2012-04-04

義弟Mの話


停電の暗がりの中で、お茶を飲みながら義弟Mの話を聞いた。

彼はホムス県内のシン地区の勤務を昨年から行っている。この地区は、ホムスのなかでは一番「戦闘」の激しい地区からは若干外れているが、しかし、生々しい様々な事例に遭遇せざるを得ない。

また、警察官である彼の立場は現在、極めて微妙である。と言うのは、所属だけを見れば政府側になるからである。しかし、彼は現政権の過ちを十分に知っており、立場を忘れてモノを言えば、現政権に嫌悪感を抱いている。

しかし、今回、好むと好まざるとに限らず目の前の「革命」を初期の段階から「取り扱う」しかなかった彼は、「問題は政府側か反政府側かということではないと思うんだ」としみじみと言う。「だってヤヨイ、あんただって、僕が世に言われているような血も涙もない政府側の殺人鬼だなんて思わないだろ?」と言って、ある出来事を話してくれた。

ある日、彼がホムスのある地区の警備に行った際、武装集団が道の両側の建物から銃を乱射してきた。彼と数人の同僚は車の下にもぐりこむしかなかった。そのときは、200発ばかりが撃ち込まれたようだが、警備側は約50発を撃ち返したのみだったという。マフムード自身は1発だけ撃ったというが、その一発も人に向けてではなく、街灯に向けて撃ったのだと言う。自分たちの居場所が街灯に照らされて相手側に知られるのを防ぐためである。「勿論、人は撃ちたくないよ。」と淡々と語り、現場と報道がかけ離れていることを訴える。
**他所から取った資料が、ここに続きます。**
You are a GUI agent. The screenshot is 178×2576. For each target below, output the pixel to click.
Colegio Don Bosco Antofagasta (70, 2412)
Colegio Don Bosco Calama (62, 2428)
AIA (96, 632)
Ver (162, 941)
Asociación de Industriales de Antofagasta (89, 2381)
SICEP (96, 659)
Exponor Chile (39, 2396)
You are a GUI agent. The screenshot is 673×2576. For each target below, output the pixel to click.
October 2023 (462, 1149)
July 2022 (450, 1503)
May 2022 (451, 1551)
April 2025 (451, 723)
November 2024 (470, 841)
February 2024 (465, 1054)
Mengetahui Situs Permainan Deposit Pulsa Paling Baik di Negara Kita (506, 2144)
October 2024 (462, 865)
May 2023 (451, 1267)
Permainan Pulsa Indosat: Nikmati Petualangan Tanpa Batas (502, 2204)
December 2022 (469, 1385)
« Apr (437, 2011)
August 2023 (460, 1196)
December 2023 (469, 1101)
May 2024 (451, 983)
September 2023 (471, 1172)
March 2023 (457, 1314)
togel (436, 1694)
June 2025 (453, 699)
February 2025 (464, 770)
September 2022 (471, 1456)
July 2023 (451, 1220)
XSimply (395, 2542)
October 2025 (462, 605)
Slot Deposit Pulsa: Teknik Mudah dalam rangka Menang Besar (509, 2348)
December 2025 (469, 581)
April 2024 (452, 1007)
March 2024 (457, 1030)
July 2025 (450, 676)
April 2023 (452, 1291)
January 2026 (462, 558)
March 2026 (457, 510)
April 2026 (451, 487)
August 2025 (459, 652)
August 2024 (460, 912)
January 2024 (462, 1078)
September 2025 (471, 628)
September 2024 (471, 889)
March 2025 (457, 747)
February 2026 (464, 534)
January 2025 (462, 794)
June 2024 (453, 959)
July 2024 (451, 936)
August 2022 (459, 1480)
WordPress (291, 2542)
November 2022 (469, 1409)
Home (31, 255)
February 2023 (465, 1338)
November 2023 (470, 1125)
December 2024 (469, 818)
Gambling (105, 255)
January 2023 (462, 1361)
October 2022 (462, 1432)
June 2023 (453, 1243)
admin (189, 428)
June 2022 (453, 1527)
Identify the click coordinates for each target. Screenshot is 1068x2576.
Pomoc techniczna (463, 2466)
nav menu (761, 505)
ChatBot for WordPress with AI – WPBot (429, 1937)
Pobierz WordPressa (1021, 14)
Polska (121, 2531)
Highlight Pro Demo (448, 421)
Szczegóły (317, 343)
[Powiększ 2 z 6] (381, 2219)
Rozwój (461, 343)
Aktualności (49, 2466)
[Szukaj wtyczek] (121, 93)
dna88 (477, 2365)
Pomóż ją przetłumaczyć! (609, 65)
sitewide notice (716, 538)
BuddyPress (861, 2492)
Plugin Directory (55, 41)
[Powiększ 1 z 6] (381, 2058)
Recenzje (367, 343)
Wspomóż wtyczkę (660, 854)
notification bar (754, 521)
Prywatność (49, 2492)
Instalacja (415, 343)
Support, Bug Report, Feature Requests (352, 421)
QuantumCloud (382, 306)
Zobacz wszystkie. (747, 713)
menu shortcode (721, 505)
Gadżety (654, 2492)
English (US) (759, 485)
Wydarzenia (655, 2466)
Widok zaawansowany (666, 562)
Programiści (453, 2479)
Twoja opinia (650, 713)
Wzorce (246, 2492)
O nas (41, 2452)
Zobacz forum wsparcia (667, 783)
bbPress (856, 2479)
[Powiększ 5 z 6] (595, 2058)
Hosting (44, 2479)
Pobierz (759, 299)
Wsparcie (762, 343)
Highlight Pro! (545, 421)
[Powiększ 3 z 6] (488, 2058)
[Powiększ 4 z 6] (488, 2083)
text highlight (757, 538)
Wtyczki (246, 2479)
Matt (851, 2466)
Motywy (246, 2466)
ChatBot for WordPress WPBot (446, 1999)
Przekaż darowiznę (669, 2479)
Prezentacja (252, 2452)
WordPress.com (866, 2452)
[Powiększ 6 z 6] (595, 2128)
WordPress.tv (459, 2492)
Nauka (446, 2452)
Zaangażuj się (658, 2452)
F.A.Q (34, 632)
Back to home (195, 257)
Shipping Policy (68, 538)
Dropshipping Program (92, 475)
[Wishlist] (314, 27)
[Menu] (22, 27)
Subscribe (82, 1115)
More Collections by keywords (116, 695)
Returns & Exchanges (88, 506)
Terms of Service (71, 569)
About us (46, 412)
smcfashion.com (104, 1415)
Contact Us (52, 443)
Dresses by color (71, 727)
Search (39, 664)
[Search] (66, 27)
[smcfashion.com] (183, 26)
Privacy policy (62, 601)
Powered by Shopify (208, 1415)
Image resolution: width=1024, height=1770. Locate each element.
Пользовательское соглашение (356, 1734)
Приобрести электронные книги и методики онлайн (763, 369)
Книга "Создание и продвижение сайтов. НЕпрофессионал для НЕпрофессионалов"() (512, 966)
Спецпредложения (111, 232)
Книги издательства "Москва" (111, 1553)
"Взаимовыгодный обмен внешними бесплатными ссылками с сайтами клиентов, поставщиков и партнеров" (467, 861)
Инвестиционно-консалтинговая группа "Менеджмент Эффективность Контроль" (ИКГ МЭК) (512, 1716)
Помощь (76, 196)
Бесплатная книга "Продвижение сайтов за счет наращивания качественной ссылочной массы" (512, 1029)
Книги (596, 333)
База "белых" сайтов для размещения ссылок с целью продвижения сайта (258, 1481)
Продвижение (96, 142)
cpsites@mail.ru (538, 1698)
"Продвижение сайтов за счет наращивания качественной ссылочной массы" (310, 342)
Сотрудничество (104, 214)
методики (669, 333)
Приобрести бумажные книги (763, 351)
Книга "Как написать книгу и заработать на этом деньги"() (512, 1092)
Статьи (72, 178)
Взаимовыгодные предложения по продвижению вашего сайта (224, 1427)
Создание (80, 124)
それでも警察官でいるの?と言うと、「だって、どうすればいいんだ。警察官全部が悪者じゃないし、僕は僕なりに必要な任務をしてるんだ。やめてどうなるんだ。しかもかえって、やめたことで命を狙われたりしないとも限らない。悪意を持って仕事してるわけじゃない。」
 
 そして、「理性のない武装集団がこの革命の名を借りてなぜか、革命家のような顔をしている。それが気に食わないよ。不条理がまかり通り始めている。」と彼は憂える。

彼は職務として、ホムスの状況を見ざるを得ないわけであるが、同じ家で、上階のフラットに行こうと階段を上っていた際に、狙い撃ちに合って亡くなった人の例や、ある朝起きて外に出たら、どこで殺されたかわからない人の死体が投げ捨てられていた例など、茶飯事になっているという。

惨殺死体の処理なども彼らの仕事らしく、そのたびに吐き気をもよおすらしい。「毎日、見るに忍びない死体ばっかり見てたら、肉だけじゃなくて、食欲も何にもわかないさ。」

昨年、闘争が始まった段階で、子どもたちはアレッポに疎開させ、今は妻と二人でホムスに留まっている。しかし、状況が日増しに悪くなっていっていることから、今回帰ってきたのを機会に、妻はアレッポに留まり、彼は単身赴任となるらしい。